While the parliament was accusing Labor of cramming for the last session of the week in its dire aim to defeat the Jury Directions Amendment Bill, Independent MP Geoff Shaw "cries for the unborn."
In his speech in parliament Friday, he responded to MP Bernie Finn's comment saying women have no reasons to seek abortion.
"I take up the cry for Frankston and I also while I am in this place take up the cry for the unborn," Mr Shaw said.
But the spotlight was casted when he sided with the opposition to defeat the bill in question.
Making headlines, Mr Shaw released a statement shortly to explain his decision.
"It is not right to vote on legislation that has not been debated by Parliament. It goes against what Parliament stands for, which is a discussion and a debate of legislation. This bill was not afforded that opportunity. And therefore I did not vote in favour of it," Mr Shaw wrote in his statement.
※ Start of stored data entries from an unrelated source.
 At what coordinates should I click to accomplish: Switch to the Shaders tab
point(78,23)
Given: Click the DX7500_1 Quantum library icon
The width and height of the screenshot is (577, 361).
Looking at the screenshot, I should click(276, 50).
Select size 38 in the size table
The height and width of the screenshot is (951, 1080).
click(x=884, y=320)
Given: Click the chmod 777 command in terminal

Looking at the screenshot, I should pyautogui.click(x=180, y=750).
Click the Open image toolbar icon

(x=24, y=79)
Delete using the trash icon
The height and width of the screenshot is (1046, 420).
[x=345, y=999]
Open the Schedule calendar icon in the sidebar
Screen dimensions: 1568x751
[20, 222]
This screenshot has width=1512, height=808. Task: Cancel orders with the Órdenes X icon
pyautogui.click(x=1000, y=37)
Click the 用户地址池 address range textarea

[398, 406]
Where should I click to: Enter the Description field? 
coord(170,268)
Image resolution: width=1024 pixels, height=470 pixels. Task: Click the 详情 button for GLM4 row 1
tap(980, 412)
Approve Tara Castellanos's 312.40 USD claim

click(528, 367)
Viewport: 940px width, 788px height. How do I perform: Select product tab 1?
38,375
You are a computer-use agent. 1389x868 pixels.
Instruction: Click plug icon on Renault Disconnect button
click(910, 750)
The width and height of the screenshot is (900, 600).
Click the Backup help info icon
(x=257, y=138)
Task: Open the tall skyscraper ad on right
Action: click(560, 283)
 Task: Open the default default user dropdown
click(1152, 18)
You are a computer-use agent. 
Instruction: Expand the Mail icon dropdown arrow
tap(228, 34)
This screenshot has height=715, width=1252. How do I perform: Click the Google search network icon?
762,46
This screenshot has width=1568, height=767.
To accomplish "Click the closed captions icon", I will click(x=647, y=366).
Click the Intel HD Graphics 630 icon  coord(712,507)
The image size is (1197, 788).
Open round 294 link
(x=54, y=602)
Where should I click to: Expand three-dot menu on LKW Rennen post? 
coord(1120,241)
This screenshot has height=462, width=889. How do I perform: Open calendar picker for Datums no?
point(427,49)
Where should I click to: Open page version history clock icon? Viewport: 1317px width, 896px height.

Shadow Attorney-General Martin Pakula accused the Government of suppressing democratic debate.
"The Government needs to understand that it can't use the Parliament as some kind of rubber stamp, particularly when it's a minority Government because they are simply so dysfunctional they can't manage the House," he said.
The government is not entitled to simply try and ram a bill through the parliament without debate. It is an abuse of the parliament to expect any member to vote on legislation that has not been the subject of debate," Mr Pakula added.
Labor argued that it supported the content of the bill, technically, it could not vote for legislation without debate.
Attorney General Robert Clark was furious as well.
"Labor have deliberately filibustered and prolonged debate on other bills in order to engineer an excuse to defeat this bill. They have shown they are willing to put political point scoring ahead of the interests of victims of crime. Labor were offered numerous opportunities to adjourn other bills in order to allow this bill to be debated but they repeatedly rejected those opportunities."
Mr Clark put the blame on Labor Leader Daniel Andrews for his intentional delay of the debate.
''This is part of an ongoing strategy by Labor to put political opportunism ahead of the interests of Victorians in having Parliament debate and pass good legislation that will make life better for Victorian families,'' Mr Clark said.